§ ЗАДАНИЕ A
Какой номер получила Чжэн Сяоцюн при поступлении на дунгуаньский завод крепежных изделий, согласно тексту о ней?
§ ЗАДАНИЕ B
Скопируйте из текста о Чжэн Сяоцюн отрывок, который начинается словами «В 2007 г. ее» и продолжается до слов «должны быть забыты.» включительно.

___ ФРАГМЕНТ ДОКУМЕНТА

Современная поэтесса Чжэн Сяоцюн (郑小琼), как и другие поэты направления рабочих-мигрантов, много говорит об отчуждении труда, о положении рабочих в условиях быстро развивающейся экономики Китая и стремительной урбанизации. Она родилась в 1980 г. в Сычуани, после средней школы уехала на заработки в Гуандун, где и живет по сей день. С 2007 года Чжэн — лауреат многих премий, в том числе Народной литературной премии (人民文学奖,), получив которую, она отказалась от вступления в местное отделение Союза писателей.
Прежде чем попасть на дунгуаньский завод по производству крепежных изделий, Чжэн Сяоцюн сменила много мест работы. При поступлении на завод ей присвоили номер 245. На таких производствах из-за частой смены кадров достаточно трудно запомнить, кто есть кто, поэтому рабочие называют друг друга по номерам. Чжэн Сяоцюн два месяца проработала на конвейере, но никто ни разу так и не назвал ее по имени, все говорили: "Эй, двести сорок пятая!". В тот год, когда она работала с оборудованием, ей каждый день приходилось переставлять килограммовые куски железа, переключать рубильник, ждать, пока ультразвук проделает в них отверстие, потом опять переставлять, и опять, и опять. Ее личный рекорд — тринадцать тысяч отверстий в день. В первый же месяц работы ее руки покрылись мозолями.
Регистрации по месту пребывания не было, она скрывалась — ее находили, штрафы, жизнь в долг. Она падала на железную кровать в восьмиместной комнате общежития для рабочих, записывала услышанное на заводе. Иногда отправляла что-то в литературные журналы, пока Сюй Цян (许强), главный редактор "Поэтического вестника рабочих-мигрантов" (打工诗人报), не напечатал у себя стихотворение "Батрачить, это слово о многом" (打工,一个沧桑的词). После этой публикации на нее обратили внимание.
В 2007 г. ее можно было бы назвать поэтом, привлекавшим наибольшее читательское внимание среди тех, кто стал писать после 80-х. В поэзии Чжэн Сяоцюн многие специалисты увидели коллективный опыт в уменьшенном масштабе — работница поточной линии без высшего образования могла говорить от лица многих. Составитель антологии "Литература двадцать первого века. Поэзия" (世纪中国文学大系·诗歌卷) и профессор Пекинского педагогического института Чжан Цинхуа (张清华) высказывался о поразительной силе обобщения в ее работах, о важности того, что она делает, потому что это "помогает обозреть с высоты целое поколение". Чтобы иметь такую возможность, Чжэн Сяоцюн отказалась от членства в литературной организации города Дунгуань, что сулило ей другое рабочее место — она хотела говорить с людьми, записывать их истории, которые не должны быть забыты.

______
___ ИСХОДНЫЕ ЗАПИСИ

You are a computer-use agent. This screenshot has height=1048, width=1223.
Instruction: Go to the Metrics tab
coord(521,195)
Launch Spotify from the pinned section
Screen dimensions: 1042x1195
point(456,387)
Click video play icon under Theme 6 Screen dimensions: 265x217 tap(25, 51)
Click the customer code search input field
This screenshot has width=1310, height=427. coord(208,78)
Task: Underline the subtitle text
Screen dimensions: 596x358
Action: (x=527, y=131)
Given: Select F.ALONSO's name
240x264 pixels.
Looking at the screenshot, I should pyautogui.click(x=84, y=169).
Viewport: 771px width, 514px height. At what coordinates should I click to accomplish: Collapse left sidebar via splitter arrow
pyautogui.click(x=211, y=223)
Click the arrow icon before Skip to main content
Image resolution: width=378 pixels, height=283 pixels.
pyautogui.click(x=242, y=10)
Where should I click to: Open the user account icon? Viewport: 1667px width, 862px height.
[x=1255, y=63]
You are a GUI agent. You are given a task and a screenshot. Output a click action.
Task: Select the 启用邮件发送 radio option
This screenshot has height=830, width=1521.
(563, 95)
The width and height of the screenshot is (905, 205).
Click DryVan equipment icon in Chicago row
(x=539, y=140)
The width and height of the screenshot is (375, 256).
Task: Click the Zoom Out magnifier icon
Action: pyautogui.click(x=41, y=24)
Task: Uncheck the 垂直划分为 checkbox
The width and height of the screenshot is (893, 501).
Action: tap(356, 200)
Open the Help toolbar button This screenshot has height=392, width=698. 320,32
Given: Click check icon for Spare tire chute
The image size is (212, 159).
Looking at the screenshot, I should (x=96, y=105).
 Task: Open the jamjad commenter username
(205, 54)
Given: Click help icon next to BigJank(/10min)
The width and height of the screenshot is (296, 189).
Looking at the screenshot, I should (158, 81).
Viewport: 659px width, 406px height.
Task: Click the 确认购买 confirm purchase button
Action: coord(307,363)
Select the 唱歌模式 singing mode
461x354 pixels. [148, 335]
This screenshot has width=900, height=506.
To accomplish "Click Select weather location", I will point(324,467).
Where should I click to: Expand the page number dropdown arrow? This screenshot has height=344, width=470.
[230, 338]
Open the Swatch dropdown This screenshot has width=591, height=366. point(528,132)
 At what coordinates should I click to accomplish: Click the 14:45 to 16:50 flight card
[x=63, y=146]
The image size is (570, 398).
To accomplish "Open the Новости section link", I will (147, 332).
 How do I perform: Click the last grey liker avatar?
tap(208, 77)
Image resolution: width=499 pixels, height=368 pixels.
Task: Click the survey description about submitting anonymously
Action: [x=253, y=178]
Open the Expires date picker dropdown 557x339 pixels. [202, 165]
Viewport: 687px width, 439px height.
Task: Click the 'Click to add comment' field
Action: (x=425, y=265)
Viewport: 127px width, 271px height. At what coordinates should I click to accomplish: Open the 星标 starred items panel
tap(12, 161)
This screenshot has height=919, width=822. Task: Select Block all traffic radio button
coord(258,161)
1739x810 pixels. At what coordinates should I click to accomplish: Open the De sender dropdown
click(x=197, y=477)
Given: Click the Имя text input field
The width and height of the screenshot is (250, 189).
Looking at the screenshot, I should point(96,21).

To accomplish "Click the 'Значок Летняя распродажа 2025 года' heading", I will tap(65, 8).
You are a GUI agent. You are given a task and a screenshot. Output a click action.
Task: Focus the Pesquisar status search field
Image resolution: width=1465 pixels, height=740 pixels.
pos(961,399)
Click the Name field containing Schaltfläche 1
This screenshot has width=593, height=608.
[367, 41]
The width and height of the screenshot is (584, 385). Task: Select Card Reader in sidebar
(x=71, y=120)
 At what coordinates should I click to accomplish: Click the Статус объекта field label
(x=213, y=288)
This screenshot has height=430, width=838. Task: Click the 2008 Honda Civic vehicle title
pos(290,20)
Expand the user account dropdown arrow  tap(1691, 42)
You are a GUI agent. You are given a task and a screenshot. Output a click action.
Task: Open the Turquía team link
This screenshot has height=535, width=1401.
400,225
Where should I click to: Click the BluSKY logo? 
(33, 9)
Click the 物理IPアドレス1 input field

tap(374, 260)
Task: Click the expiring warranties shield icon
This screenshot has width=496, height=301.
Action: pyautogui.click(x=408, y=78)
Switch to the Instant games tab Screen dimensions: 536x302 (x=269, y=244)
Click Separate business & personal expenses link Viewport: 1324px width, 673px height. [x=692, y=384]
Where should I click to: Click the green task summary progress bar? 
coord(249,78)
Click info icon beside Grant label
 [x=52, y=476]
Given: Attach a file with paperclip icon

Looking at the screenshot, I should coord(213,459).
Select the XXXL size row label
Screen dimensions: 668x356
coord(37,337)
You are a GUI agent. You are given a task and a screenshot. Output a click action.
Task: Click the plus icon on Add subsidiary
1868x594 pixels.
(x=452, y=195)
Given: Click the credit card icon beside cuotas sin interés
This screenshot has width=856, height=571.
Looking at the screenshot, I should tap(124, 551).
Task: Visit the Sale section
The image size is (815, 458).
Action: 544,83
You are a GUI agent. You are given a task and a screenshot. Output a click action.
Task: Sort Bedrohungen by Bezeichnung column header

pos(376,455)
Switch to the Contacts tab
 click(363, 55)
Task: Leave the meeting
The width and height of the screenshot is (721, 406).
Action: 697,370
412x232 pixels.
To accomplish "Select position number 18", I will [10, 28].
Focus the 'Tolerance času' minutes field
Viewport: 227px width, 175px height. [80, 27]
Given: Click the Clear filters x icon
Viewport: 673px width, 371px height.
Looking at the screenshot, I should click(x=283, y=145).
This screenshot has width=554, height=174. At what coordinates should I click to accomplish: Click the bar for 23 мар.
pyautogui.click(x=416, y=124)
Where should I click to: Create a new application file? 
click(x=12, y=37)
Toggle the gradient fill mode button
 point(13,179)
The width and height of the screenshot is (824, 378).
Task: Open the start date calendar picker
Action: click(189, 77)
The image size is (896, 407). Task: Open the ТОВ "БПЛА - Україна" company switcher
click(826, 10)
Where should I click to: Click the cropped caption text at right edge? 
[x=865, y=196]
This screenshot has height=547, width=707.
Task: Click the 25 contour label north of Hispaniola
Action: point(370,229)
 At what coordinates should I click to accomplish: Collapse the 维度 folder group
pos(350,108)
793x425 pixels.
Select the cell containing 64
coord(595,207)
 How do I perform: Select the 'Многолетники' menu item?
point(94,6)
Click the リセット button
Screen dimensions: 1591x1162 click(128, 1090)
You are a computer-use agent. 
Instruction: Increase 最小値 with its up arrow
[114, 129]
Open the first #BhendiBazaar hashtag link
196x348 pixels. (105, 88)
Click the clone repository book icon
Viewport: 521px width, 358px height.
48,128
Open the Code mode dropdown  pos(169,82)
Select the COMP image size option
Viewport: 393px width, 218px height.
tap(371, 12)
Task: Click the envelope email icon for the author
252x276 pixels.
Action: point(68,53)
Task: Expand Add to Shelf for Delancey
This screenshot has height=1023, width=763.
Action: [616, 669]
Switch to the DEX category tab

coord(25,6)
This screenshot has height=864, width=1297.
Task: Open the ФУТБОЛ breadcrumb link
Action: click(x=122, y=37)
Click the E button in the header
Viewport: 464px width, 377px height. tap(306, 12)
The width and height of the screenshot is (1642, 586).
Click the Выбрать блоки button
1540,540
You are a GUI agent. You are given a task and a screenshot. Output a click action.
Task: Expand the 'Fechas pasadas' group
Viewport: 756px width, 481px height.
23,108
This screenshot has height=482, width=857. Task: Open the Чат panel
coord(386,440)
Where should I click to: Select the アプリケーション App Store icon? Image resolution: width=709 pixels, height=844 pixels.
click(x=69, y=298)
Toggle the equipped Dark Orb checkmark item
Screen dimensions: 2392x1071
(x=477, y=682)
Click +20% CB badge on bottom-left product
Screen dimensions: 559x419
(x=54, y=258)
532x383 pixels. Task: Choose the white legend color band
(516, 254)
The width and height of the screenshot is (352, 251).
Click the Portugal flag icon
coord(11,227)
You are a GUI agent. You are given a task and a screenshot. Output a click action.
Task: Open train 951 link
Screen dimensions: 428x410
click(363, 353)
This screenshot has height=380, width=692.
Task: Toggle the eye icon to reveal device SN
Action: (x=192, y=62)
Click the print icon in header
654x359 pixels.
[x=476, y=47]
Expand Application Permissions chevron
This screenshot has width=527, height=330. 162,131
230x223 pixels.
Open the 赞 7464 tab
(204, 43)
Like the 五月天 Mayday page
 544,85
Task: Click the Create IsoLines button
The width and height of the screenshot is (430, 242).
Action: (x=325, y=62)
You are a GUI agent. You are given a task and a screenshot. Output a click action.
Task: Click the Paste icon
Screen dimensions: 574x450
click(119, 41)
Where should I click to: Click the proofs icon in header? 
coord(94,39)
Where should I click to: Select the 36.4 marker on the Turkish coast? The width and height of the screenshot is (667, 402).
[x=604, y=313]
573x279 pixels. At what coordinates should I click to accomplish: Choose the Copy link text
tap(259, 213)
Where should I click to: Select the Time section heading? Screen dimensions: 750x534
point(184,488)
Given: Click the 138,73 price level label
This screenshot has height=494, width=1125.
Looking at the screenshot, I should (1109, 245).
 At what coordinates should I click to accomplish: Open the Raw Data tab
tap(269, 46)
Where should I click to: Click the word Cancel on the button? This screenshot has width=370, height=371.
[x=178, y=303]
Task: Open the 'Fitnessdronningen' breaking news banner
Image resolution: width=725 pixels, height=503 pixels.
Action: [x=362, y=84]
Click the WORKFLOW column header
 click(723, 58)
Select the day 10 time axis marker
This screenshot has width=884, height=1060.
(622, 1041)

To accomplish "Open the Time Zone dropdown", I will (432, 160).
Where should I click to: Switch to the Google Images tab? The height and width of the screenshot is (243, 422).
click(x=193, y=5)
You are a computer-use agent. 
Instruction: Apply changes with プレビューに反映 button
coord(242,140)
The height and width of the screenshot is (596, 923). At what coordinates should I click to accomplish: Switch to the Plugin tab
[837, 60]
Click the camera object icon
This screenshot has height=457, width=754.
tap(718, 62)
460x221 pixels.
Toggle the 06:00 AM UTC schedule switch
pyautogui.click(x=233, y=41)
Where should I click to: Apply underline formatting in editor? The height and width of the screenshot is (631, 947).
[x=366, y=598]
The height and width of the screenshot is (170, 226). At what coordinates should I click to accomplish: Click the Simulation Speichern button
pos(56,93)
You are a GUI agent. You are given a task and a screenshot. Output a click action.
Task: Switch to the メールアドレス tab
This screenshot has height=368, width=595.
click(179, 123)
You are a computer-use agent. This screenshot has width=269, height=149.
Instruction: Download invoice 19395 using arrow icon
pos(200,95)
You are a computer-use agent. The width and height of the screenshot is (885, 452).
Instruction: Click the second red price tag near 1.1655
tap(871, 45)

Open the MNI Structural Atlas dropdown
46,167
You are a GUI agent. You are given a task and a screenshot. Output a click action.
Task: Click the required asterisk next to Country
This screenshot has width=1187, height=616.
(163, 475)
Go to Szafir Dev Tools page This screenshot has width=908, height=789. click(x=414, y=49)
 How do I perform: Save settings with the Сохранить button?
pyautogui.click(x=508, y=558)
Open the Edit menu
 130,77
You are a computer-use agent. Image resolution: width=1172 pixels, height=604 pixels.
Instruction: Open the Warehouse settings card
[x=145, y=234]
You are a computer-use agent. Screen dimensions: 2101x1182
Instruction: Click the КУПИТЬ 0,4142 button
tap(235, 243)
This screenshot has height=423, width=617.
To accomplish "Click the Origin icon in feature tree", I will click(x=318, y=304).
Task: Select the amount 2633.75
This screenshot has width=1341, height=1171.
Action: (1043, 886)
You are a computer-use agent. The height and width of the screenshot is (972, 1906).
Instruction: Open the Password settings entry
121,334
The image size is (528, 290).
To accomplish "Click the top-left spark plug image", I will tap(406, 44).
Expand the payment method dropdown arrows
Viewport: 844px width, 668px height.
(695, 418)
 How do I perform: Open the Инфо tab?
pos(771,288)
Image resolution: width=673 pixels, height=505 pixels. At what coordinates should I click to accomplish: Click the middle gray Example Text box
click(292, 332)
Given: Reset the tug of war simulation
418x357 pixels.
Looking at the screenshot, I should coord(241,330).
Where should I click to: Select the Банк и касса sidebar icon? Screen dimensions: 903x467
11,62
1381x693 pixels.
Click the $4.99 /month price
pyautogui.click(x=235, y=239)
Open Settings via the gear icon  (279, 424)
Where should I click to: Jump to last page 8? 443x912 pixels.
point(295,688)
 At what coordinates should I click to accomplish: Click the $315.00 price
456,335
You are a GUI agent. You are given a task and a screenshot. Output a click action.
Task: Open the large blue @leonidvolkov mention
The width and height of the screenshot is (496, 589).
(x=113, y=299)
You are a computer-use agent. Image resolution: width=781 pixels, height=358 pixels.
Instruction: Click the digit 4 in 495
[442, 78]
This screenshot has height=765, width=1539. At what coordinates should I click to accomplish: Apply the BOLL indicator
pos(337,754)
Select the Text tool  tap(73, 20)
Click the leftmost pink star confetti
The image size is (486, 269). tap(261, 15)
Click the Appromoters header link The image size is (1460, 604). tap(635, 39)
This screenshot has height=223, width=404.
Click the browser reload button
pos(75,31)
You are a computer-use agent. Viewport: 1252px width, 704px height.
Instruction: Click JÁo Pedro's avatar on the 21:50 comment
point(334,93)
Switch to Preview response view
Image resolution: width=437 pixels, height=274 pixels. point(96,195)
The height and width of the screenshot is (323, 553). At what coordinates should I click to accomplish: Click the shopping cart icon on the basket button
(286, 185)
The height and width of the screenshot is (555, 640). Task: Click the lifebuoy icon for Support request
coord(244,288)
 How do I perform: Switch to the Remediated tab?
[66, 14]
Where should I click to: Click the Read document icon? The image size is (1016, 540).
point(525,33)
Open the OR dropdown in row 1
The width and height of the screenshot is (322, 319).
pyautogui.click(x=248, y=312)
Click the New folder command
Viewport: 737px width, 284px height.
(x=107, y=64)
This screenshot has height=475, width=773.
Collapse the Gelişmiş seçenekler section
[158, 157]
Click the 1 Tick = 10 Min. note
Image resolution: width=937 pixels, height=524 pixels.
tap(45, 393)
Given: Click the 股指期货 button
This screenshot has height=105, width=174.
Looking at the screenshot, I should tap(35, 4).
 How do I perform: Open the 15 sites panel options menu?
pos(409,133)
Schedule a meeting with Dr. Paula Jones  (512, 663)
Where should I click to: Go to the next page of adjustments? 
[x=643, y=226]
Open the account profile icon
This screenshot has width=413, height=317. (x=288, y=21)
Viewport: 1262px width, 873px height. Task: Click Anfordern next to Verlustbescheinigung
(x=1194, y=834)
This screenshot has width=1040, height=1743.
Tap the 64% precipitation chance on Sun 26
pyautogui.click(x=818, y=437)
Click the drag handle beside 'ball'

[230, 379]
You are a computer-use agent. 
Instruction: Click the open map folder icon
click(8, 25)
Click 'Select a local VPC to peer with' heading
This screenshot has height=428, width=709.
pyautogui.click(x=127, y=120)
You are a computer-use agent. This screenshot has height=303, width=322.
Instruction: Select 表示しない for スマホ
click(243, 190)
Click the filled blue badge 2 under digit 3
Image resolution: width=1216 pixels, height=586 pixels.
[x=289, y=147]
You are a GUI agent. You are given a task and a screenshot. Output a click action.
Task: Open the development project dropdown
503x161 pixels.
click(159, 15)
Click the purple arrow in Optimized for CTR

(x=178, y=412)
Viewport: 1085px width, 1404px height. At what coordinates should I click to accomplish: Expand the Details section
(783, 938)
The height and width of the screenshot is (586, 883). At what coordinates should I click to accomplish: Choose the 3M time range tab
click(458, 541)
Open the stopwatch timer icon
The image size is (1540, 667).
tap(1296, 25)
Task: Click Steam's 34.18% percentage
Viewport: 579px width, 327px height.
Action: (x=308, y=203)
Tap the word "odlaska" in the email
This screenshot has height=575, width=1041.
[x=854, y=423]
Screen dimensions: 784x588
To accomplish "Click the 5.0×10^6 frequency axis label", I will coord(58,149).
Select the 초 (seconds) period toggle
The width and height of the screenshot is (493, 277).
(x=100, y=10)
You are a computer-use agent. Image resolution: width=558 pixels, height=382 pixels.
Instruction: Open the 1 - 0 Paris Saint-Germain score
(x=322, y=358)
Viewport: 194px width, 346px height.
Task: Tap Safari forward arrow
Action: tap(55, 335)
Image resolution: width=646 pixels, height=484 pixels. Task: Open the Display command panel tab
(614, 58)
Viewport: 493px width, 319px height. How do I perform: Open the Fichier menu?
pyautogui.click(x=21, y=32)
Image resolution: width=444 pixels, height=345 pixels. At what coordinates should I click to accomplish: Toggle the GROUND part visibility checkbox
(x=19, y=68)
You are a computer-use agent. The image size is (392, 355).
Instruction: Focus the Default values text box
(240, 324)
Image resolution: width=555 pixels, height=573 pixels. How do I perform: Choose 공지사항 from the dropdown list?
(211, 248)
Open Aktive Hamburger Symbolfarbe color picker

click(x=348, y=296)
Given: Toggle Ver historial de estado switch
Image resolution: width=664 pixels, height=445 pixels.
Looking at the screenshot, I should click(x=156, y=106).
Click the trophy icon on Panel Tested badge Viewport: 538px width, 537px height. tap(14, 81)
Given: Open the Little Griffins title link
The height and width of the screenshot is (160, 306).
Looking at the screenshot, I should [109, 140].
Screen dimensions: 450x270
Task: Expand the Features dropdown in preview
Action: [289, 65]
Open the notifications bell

______

§ ОТВЕТ A
Номер 245.

§ ОТВЕТ B
В 2007 г. ее можно было бы назвать поэтом, привлекавшим наибольшее читательское внимание среди тех, кто стал писать после 80-х. В поэзии Чжэн Сяоцюн многие специалисты увидели коллективный опыт в уменьшенном масштабе — работница поточной линии без высшего образования могла говорить от лица многих. Составитель антологии "Литература двадцать первого века. Поэзия" (世纪中国文学大系·诗歌卷) и профессор Пекинского педагогического института Чжан Цинхуа (张清华) высказывался о поразительной силе обобщения в ее работах, о важности того, что она делает, потому что это "помогает обозреть с высоты целое поколение". Чтобы иметь такую возможность, Чжэн Сяоцюн отказалась от членства в литературной организации города Дунгуань, что сулило ей другое рабочее место — она хотела говорить с людьми, записывать их истории, которые не должны быть забыты.